Pamiętnik odchudzania użytkownika:
malvinella

kobieta, 37 lat, Piła

175 cm, 73.00 kg więcej o mnie

Postępy w odchudzaniu

Najskuteczniejsze odchudzanie w Polsce.

Masa ciała

Najskuteczniejsze odchudzanie w Polsce.

Wpisy w pamiętniku

10 marca 2014 , Komentarze (8)

Dietowo:
Dietowo dobrze, obywa się bez większych wpadek, no ale bez rewelacji w cm, wagowo też...
Ale ubrania, przynajmniej te dolne części robią się luźne, górne ze względu na mój mega biust pozostaja niezmienne, Dzisiaj np. w Lidlu zakupiłam spodenki na indoor cycling, rozmiar L i są za duże, muszę zapierniczać i je wymienić, mam nadzieję, że jakieś emki sie ostna do tego czasu aż moj wroci do domu i będę mogła jechać. Dziwne, bo mam już jedne spodenki z Lidla tez na rowery M i są ciasne, wiec myślałam, że L będzie ok, no ale coś za luźne, i mogą mi z tyłka zjeżdżać w tracie jazdy, a to jednak jest wkurzające. 
No postęp jest, ale niewielki, na dzień kobiet byłam na imprezie i wbiłam się w ubranko M, ogolnie byłam laska, żałuje, że sobie fotki nie trzasnęłam, bo tak nie wylaszczyłam się już dawno dawno. 
Co do diety jeszcze, to zamieniłam jogurty na sok pomidorowy, litr dziennie zamiast 2 jogurtów, kalorycznie dużo mniej bo jeden jogurt średnio ma 150, a cały litr soku 170, i tak jakby dzięki temu jest bardziej warzywnie  chociaż trochę w mojej diecie.

Weselnie:
Tu jest mega tragedia, bo teściu się upiera przy weselu, chce dołożyć, no ale nie całośc, a nas nie stać na pokrycie tej drugiej części, więc uznaliśmy, że no będzie tak jak miało być, przyjęcie: obiad, kawa i ciasto, kolacja i tyle. No to teściu powiedział, że on na takie coś nie przyjdzie... i mamy wojne, kazał nam wstrzymac się z rezerwacją lokalu jeszcze do wtorku. Żebyśmy nie zostali z niczym czasami jak tak dalej pojdzie:(  Nie chcę wojny, ale nie lubię jak ktoś się wpiernicza w nieswoje sprawy, i mąci.
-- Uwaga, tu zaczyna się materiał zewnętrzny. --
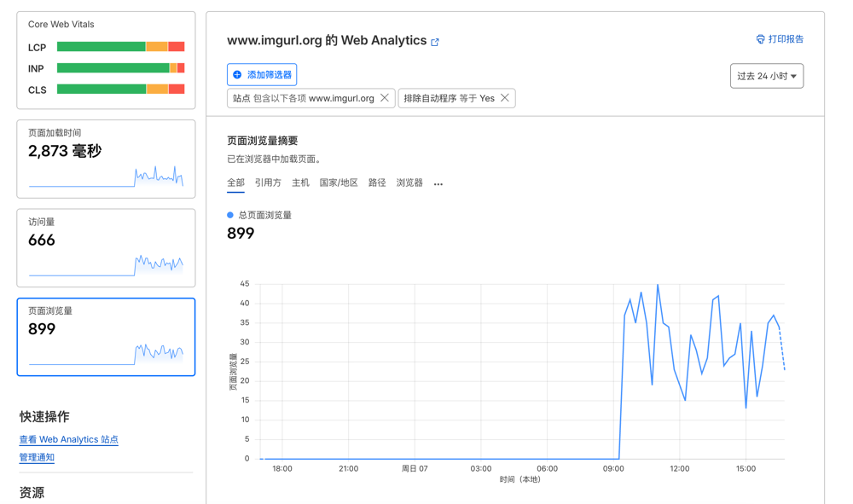Select the 访问量 metric card

point(106,247)
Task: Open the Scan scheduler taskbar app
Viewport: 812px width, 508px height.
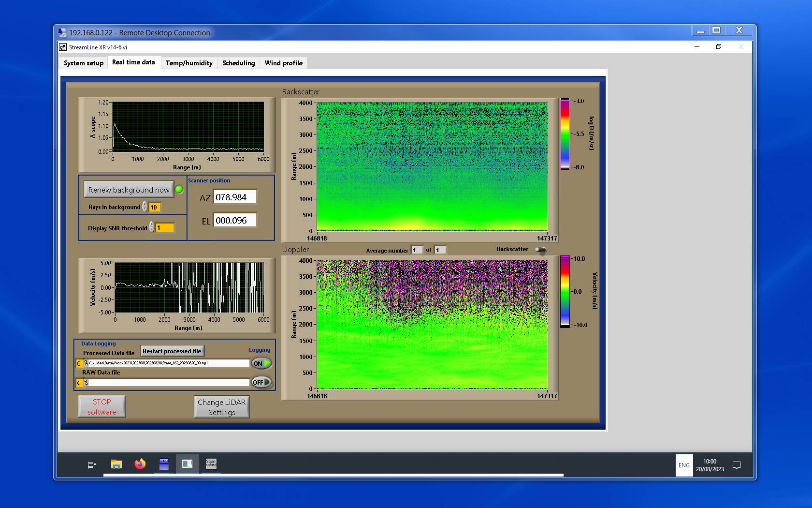Action: [x=211, y=464]
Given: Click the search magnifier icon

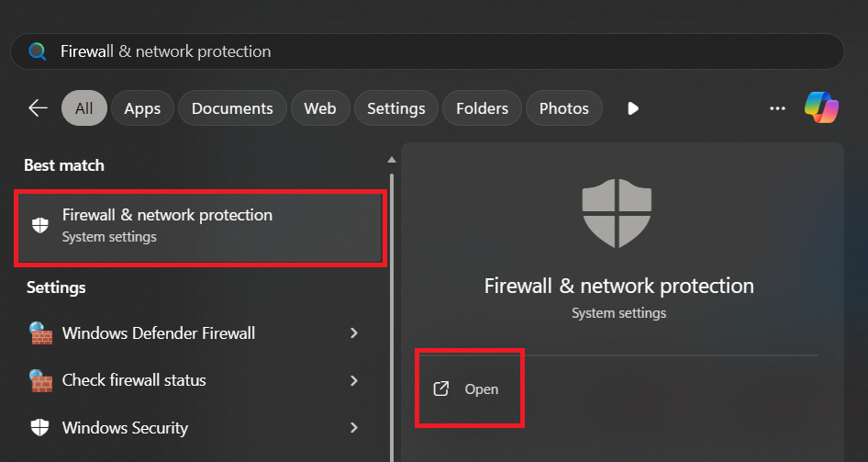Looking at the screenshot, I should click(x=38, y=51).
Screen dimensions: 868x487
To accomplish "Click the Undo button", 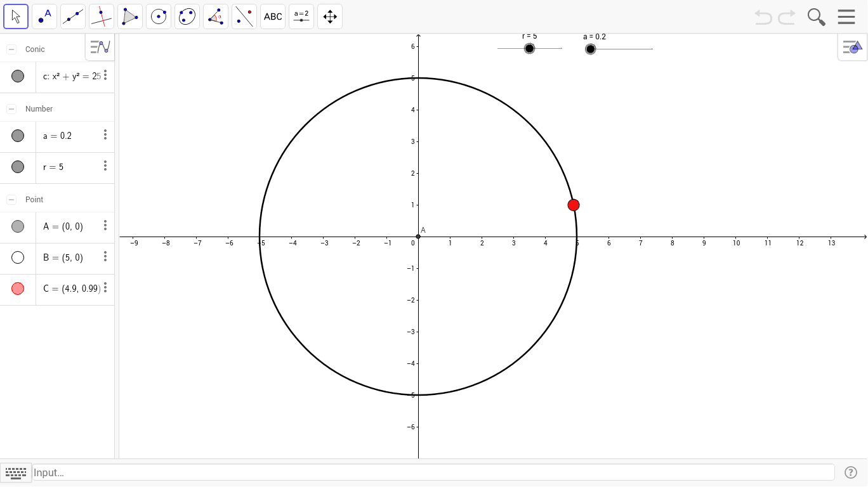I will tap(763, 17).
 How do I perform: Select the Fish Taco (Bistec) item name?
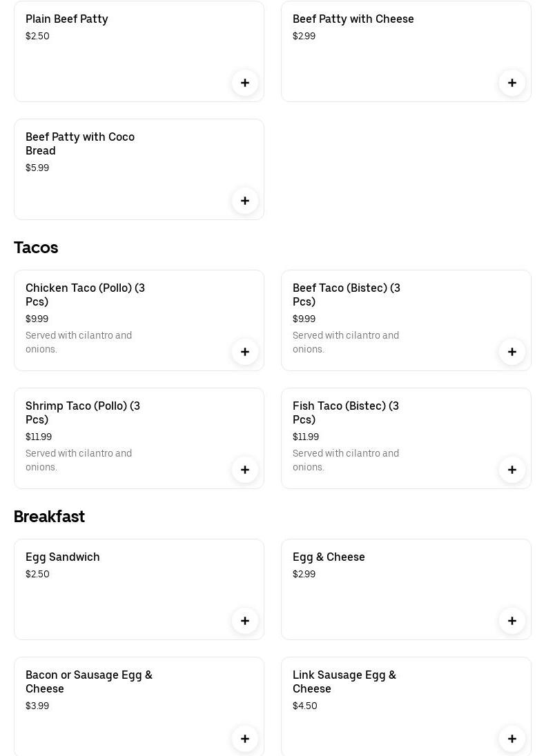click(x=346, y=412)
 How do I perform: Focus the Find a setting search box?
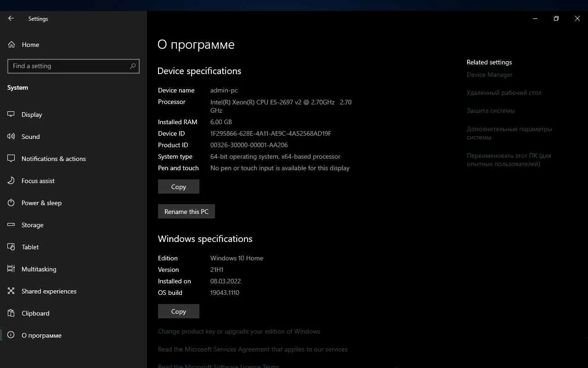pos(69,66)
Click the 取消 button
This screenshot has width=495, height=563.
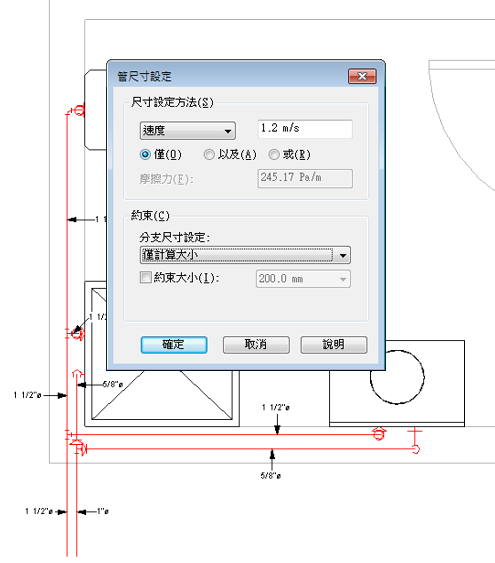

Co jest złego  kameralnym przyjęciu?  no to chyba  lepsze niż wiochowate wesele do cholery?! be sensu...

6 marca 2014 , Komentarze (2)

Dzisiajeszy dzień zaczął się o godzinie 0.00, jak wstał Ignaś i nie cholery nie chciał iść spać dalej, i tak po 30-40 minut zasypiał do 4.00 potem znowu świrował gibonka i o 6.00 zasnął, gdy jego starszy brat wstał, o 7.00 jak starszy padł jeszcze Ignasiowy sie obudził... i tak ja oczy na zapałki, Ignas zasypia wyciszam tel żeby się kimnąc do 9, a kiedy wstałam miałam 10 połączeń, z pracy, od teścia, babci... Miałam mieć czas do wtorku z podjęciem decyzji kiedy do pracy wracam, a oni się wysrali, że dzisiaj mam się określić... no i wyszło, że od czerwca. Praca i niania załatwione, pozostał teściu oburzony naszym ślubem... a konkretnie brakiem wesela. No bo jak można nie robić wesela, jak jakies dziady, że on musi zaprosić swoich gości! Mam ochotę sobie w łeb strzelić, bo nie mamy kasy na wesele, a zadłużać się nie mam najmniejszego zamiaru. No to, że on nam dołoży przecież i że reszta też ( czytaj tu: moja mama, Mateusza babcia i mama...) tylko, że Ci wszyscy nam pomagali jak tylko mogli jak urządzaliśmy mieszkanie.... i my wyraźnie mówiliśmy, że zamiast wesela wolimy, aby nam tak pomogli. Tak się stało  i nie mam najmniejszego zamiaru oczekiwac od kogoś, żeby mi coś sponsorował... no wkurwa mam nieziemskiego "jego goście"... 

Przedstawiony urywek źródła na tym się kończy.